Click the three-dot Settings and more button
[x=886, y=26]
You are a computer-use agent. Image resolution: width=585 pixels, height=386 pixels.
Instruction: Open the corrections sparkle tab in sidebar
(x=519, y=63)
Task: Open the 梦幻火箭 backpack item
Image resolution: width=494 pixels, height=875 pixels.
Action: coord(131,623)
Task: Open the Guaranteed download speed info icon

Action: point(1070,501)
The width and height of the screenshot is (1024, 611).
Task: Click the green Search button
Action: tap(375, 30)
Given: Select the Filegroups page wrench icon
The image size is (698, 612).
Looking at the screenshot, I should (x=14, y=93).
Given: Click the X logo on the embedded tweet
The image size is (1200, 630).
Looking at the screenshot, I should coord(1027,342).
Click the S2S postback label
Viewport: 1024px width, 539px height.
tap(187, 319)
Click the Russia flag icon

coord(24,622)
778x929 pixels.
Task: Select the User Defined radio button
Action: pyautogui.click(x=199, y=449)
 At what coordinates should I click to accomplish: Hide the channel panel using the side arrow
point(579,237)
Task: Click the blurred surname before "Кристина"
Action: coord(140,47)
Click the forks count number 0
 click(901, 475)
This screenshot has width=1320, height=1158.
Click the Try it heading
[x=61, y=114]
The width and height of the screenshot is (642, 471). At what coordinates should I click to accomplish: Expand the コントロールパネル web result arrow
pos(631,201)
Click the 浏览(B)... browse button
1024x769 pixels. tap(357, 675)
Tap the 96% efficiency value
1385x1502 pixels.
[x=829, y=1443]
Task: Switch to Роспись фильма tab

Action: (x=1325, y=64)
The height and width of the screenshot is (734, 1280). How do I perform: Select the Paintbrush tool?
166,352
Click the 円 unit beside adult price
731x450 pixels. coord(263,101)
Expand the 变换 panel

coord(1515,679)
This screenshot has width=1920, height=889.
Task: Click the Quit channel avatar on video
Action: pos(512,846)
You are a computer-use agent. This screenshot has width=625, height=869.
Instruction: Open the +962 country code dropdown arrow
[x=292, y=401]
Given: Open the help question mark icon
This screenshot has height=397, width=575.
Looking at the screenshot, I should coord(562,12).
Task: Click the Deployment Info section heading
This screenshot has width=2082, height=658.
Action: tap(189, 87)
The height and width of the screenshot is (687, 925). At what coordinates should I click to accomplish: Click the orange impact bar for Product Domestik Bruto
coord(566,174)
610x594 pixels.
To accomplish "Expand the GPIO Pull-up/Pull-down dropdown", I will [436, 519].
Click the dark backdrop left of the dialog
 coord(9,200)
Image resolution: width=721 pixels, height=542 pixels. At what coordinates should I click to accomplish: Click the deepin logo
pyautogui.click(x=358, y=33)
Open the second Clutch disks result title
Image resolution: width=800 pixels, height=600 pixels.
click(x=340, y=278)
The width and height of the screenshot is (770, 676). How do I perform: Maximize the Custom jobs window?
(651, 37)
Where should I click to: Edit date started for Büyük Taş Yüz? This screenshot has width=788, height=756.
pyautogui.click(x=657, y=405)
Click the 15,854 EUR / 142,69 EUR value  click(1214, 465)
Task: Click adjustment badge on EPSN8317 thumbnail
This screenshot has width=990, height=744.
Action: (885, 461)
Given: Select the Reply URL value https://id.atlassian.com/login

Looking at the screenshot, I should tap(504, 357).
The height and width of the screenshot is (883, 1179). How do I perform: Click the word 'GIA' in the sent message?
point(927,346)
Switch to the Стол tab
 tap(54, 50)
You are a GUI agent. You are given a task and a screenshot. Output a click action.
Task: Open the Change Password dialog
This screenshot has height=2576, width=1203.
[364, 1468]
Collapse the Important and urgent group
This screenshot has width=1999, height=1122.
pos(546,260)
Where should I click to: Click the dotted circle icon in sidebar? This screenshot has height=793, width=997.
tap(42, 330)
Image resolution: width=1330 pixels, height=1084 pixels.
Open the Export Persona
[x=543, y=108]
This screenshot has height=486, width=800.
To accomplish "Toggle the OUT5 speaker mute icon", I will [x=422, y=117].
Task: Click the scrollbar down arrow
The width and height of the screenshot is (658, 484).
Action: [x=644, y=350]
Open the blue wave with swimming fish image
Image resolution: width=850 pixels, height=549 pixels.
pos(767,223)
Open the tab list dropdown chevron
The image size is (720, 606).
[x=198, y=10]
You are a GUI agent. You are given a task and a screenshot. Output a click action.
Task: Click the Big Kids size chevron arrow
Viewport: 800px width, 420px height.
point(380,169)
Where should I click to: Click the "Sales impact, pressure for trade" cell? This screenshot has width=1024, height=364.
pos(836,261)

__What the exercise asks__: Count the lines of the material above that contain "computer"; your reply is that number and no more.

__Exercise output__: 2